TASK TO CARRY OUT: Transcribe the stretch of entries below from the line with "Pymes y Autónomos (476, 2411)" through the line with "3DJuegos (121, 2395)", exactly and with both ends included; leave out all other lines.

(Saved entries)
------------------------------------------------------------

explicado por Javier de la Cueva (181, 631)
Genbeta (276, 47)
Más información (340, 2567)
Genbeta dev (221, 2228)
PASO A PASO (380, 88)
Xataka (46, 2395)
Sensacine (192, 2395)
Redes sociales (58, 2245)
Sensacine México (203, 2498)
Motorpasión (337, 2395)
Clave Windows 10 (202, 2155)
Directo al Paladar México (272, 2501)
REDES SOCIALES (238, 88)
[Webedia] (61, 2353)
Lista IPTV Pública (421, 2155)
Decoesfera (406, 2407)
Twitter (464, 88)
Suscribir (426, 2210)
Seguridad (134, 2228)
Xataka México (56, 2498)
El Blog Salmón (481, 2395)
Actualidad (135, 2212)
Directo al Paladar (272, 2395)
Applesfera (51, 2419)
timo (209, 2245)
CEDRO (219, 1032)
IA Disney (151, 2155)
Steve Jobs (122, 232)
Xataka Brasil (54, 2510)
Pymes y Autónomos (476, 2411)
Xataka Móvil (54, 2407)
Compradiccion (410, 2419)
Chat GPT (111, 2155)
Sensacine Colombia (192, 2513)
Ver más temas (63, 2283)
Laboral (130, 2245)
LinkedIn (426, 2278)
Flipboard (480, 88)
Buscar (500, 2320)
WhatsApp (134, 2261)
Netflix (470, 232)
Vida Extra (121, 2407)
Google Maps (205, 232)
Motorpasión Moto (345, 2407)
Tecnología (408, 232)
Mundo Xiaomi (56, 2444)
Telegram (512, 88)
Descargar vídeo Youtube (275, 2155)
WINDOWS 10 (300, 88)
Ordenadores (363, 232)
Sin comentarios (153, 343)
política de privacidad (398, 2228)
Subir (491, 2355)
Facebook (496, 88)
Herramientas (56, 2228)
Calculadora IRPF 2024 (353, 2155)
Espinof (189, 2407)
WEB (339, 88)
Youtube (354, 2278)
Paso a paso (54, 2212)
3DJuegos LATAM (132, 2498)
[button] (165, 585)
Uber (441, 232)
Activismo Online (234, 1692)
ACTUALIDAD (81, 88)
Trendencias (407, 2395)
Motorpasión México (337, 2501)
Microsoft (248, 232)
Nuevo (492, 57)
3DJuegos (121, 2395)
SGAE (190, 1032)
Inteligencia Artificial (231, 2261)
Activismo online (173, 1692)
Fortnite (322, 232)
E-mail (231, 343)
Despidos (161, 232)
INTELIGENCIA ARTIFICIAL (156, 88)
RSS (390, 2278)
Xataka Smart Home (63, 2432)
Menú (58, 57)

------------------------------------------------------------

EXPECTED ANSWER:
Pymes y Autónomos (476, 2411)
Xataka Móvil (54, 2407)
Compradiccion (410, 2419)
Chat GPT (111, 2155)
Sensacine Colombia (192, 2513)
Ver más temas (63, 2283)
Laboral (130, 2245)
LinkedIn (426, 2278)
Flipboard (480, 88)
Buscar (500, 2320)
WhatsApp (134, 2261)
Netflix (470, 232)
Vida Extra (121, 2407)
Google Maps (205, 232)
Motorpasión Moto (345, 2407)
Tecnología (408, 232)
Mundo Xiaomi (56, 2444)
Telegram (512, 88)
Descargar vídeo Youtube (275, 2155)
WINDOWS 10 (300, 88)
Ordenadores (363, 232)
Sin comentarios (153, 343)
política de privacidad (398, 2228)
Subir (491, 2355)
Facebook (496, 88)
Herramientas (56, 2228)
Calculadora IRPF 2024 (353, 2155)
Espinof (189, 2407)
WEB (339, 88)
Youtube (354, 2278)
Paso a paso (54, 2212)
3DJuegos LATAM (132, 2498)
[button] (165, 585)
Uber (441, 232)
Activismo Online (234, 1692)
ACTUALIDAD (81, 88)
Trendencias (407, 2395)
Motorpasión México (337, 2501)
Microsoft (248, 232)
Nuevo (492, 57)
3DJuegos (121, 2395)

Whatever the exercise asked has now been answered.